GLOBAL – Brands are still failing to build distinctive social identities, a new study by Weber Shandwick and Forbes Insights has found.
It suggests that while marketers and executives are embracing the digital revolution, they are still yet to find what it calls “the sweet spot” of brand positioning on social media.
The “Socialising your brand: A brand’s guide to sociability” report says there is a disconnect between the theory and practice of social media use for brand building.
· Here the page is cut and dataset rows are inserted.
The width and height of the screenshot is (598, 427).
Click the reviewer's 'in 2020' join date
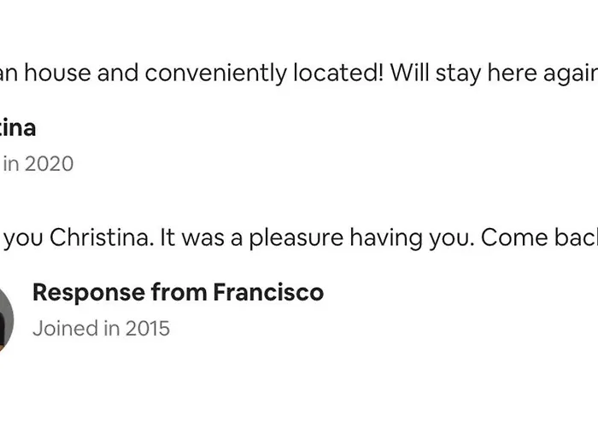38,164
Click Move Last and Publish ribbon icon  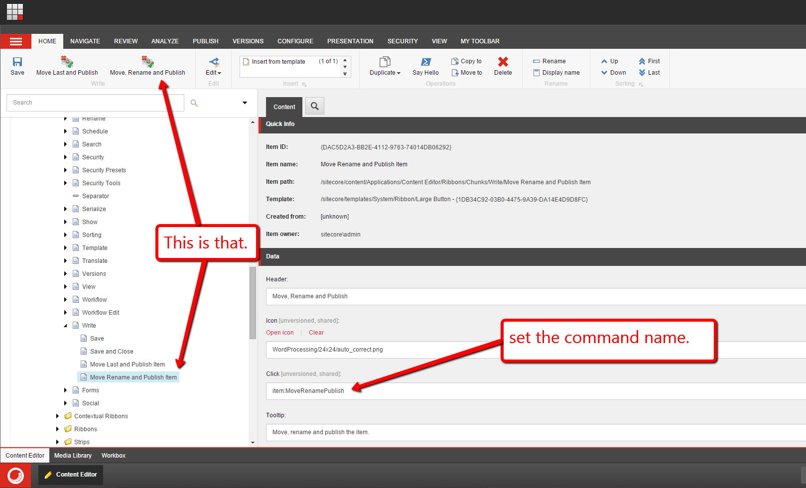click(67, 62)
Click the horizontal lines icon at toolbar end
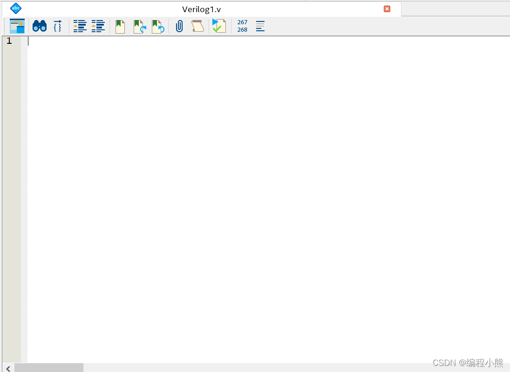The height and width of the screenshot is (372, 510). coord(260,26)
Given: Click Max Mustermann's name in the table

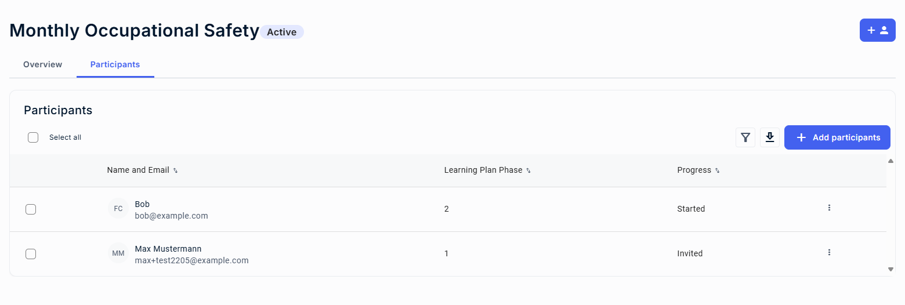Looking at the screenshot, I should (168, 249).
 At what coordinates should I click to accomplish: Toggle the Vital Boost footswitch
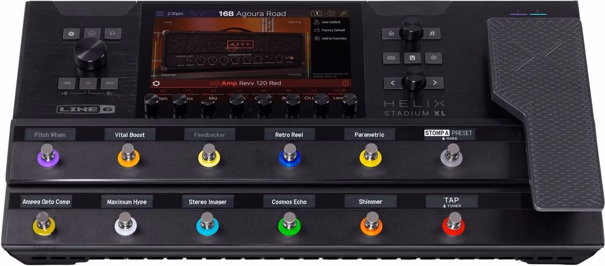pyautogui.click(x=128, y=154)
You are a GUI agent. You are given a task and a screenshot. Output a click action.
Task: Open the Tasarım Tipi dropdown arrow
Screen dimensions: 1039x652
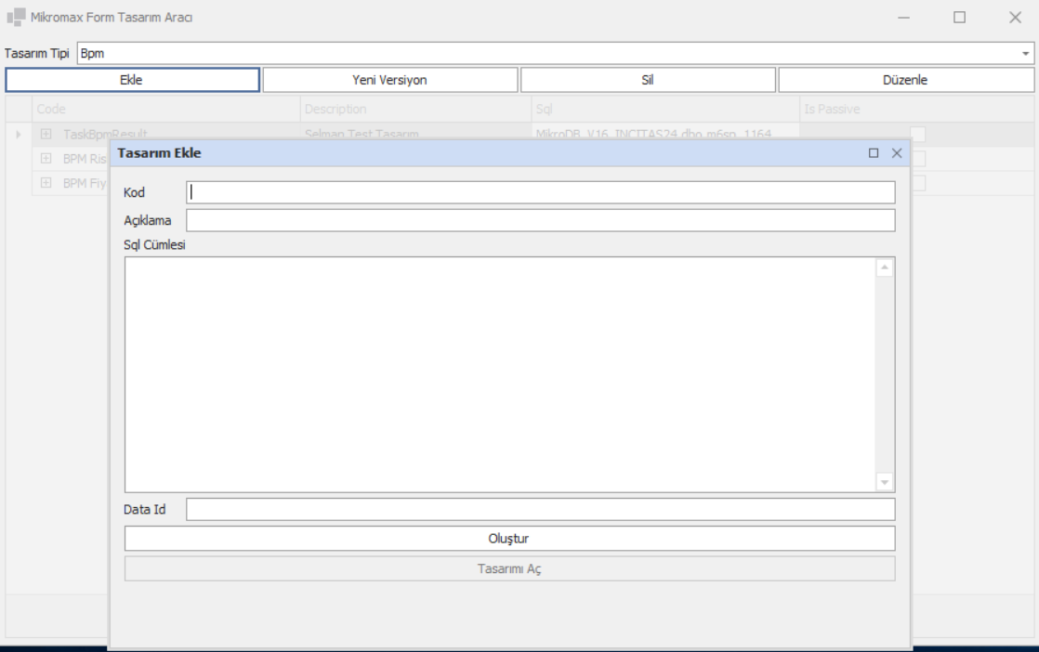1025,54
While 52 per cent of the 1897 executives from high-revenue companies who responded to the survey said that they believed “sociability” was a rapidly growing contributor to overall brand reputation, a much higher proportion (84 per cent) admitted that their own efforts in this department were not up to “world-class” standard.
Nearly all the respondents (87 per cent) said they already had an active social media strategy in place, suggesting many of these are currently ineffective.
The problem is most apparent in the Asia-Pacific region, where brand executives are significantly more likely to report difficulty quantifying soclai media results and gauging ROI. The report found this was the leading reason many brands in Asia said they avoided using social media more widely.
Lack of talent is a second issue holding Asia-Pacific social media use back.
Jon Wade, Head of Digital Practice, Asia-Pacific for Weber Shandwick, says marketers need to study the opportunities and technology more, in order to find the best fit option for their brand.
“All too often, brand managers clamor for the latest and greatest application and new technology, bypassing the need for clear business objectives,a true social orientation, and programmes that deliver real value to brand communities,” he said. “To be a fully socialised brand, leaders need a new blueprint; one that factors in both proper internal structure as well as external programming that help people be informed and identified with brands they engage online.”